== MATERIAL SHOWN ==
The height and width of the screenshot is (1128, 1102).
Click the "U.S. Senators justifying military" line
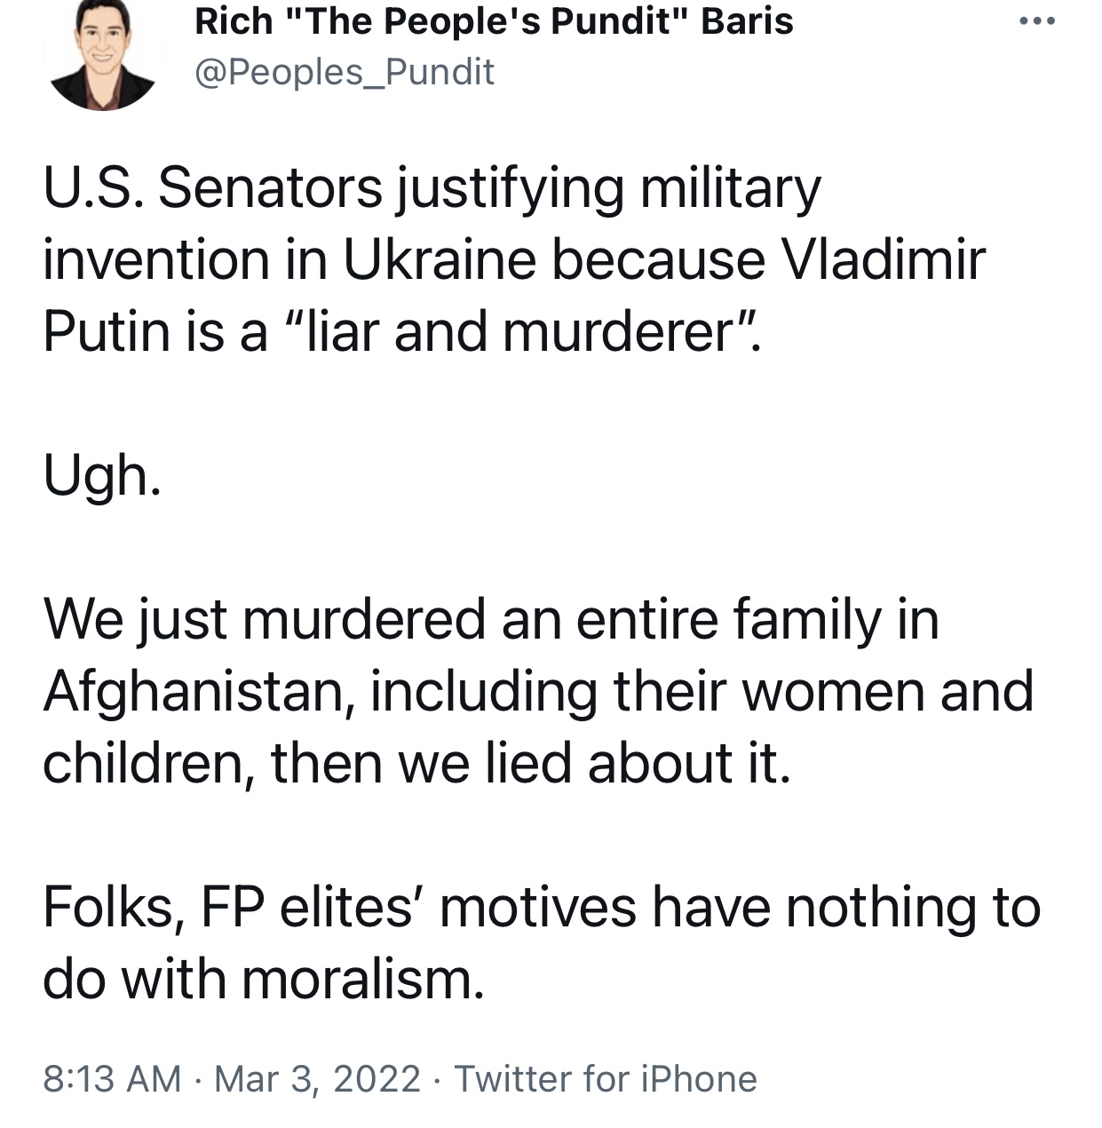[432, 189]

* * *

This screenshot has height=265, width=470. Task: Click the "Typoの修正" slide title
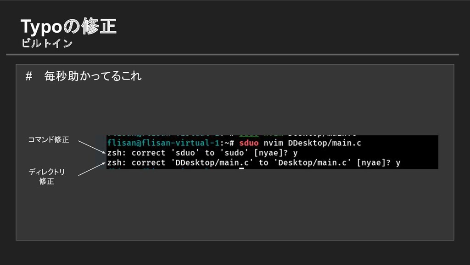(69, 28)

* * *

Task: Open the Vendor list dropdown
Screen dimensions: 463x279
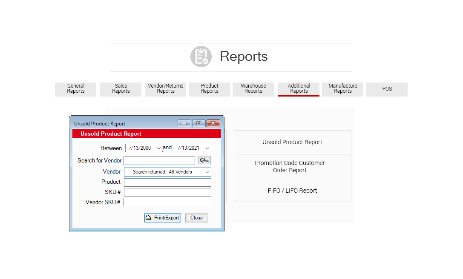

== REQUIRED TASK ==
Please quote everything in the material from the line containing "Task: Open the Vendor list dropdown" down to the line containing "Screen dimensions: 463x279", including both of those lines, word for word.

== THE SOLUTION ==
Task: Open the Vendor list dropdown
Screen dimensions: 463x279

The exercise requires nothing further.